Which lines in the rows below contain the word "Task" with the same capitalization? Pick out every such line and copy it in full.
# # # #
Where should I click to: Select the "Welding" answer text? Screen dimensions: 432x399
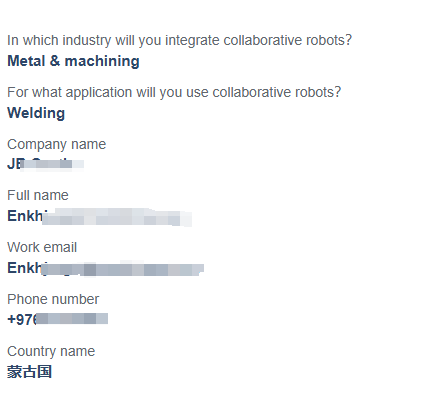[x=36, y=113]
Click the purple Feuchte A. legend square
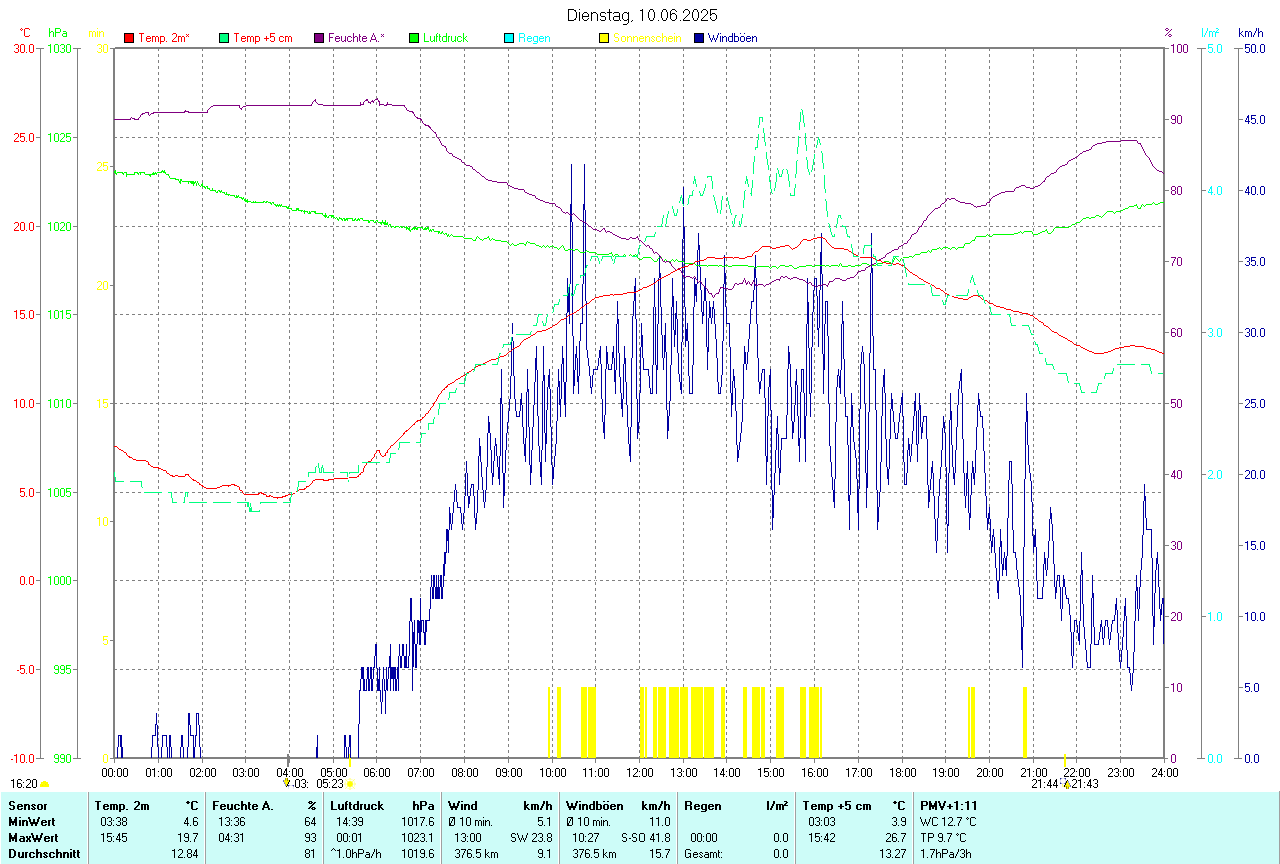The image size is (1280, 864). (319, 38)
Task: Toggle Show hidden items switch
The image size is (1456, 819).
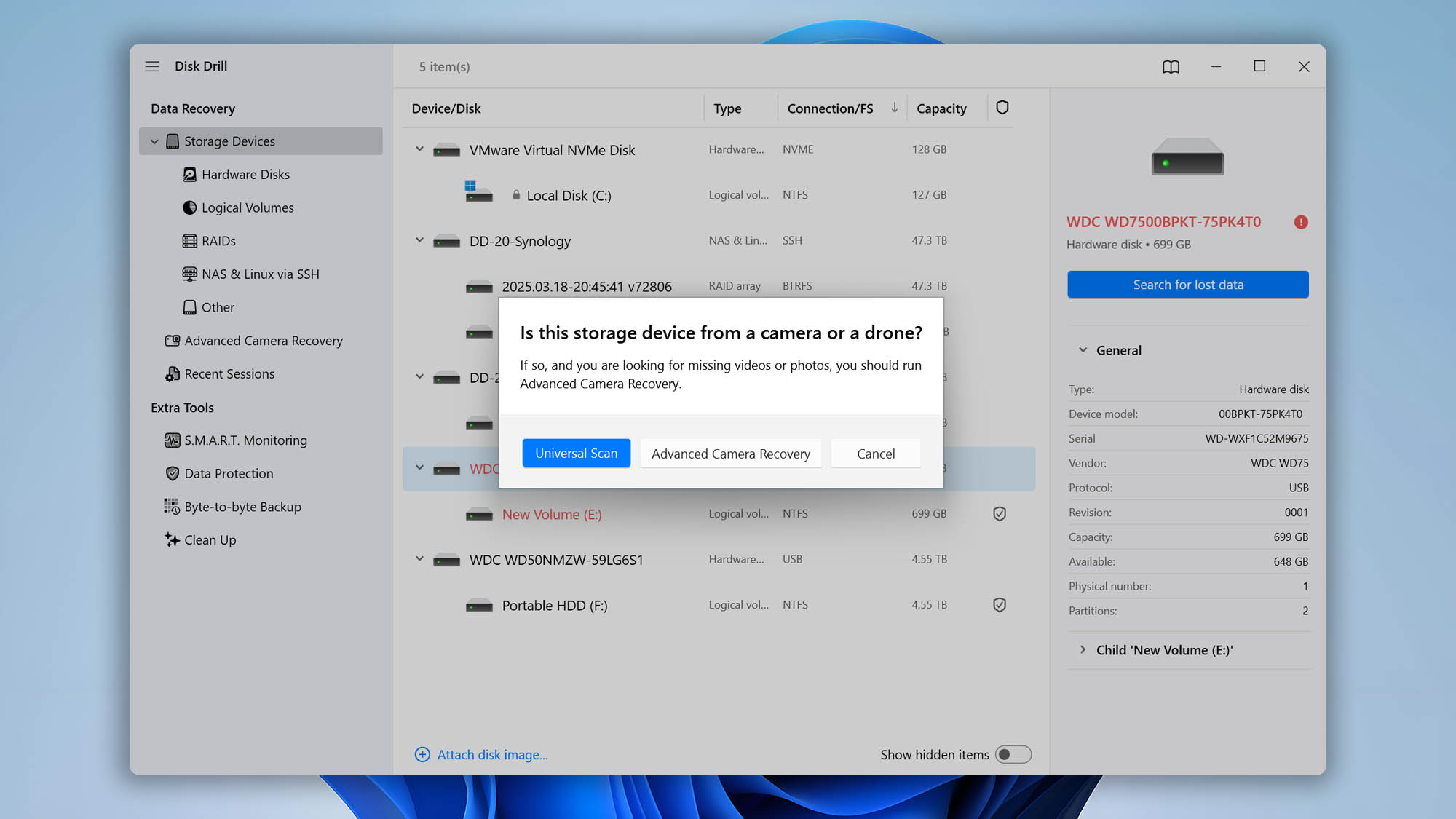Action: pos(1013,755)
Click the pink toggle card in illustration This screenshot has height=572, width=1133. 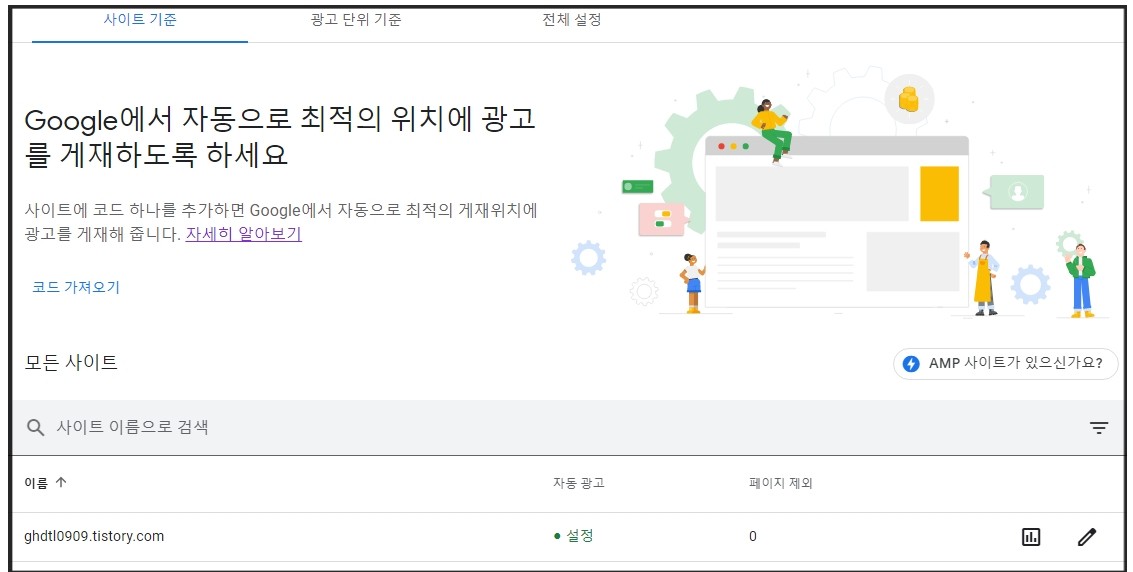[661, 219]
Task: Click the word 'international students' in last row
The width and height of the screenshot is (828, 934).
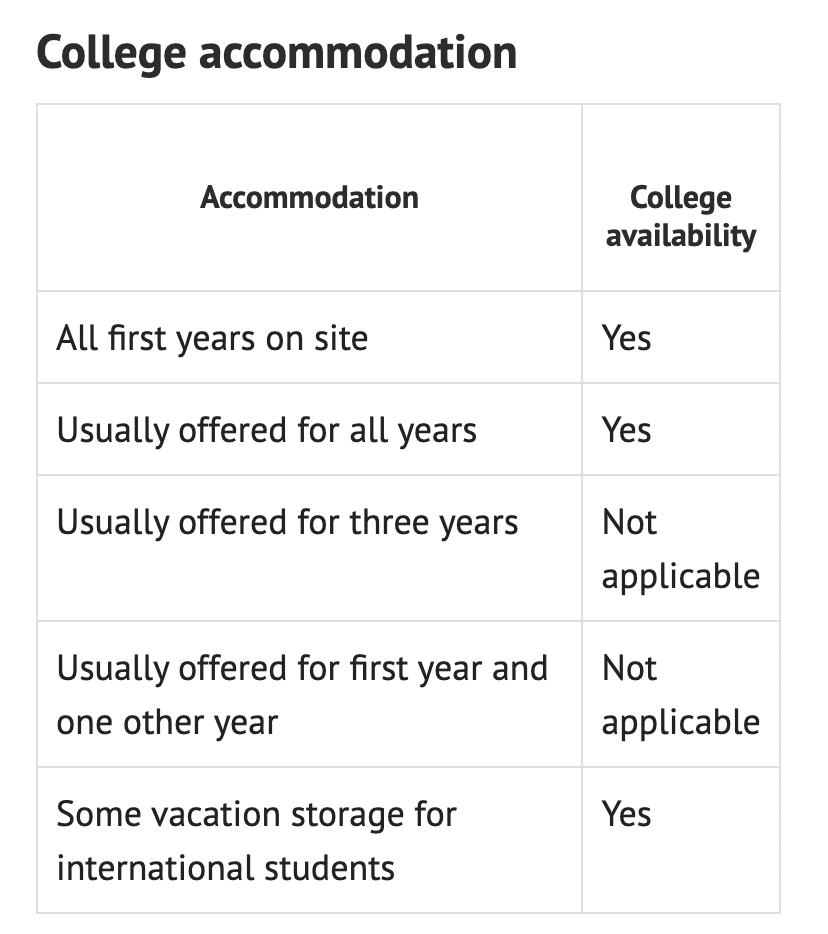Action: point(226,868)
# # # #
:: PROBLEM SOLUTION ::
Task: Toggle Show hidden items switch
Task: Click the word 'international students' in last row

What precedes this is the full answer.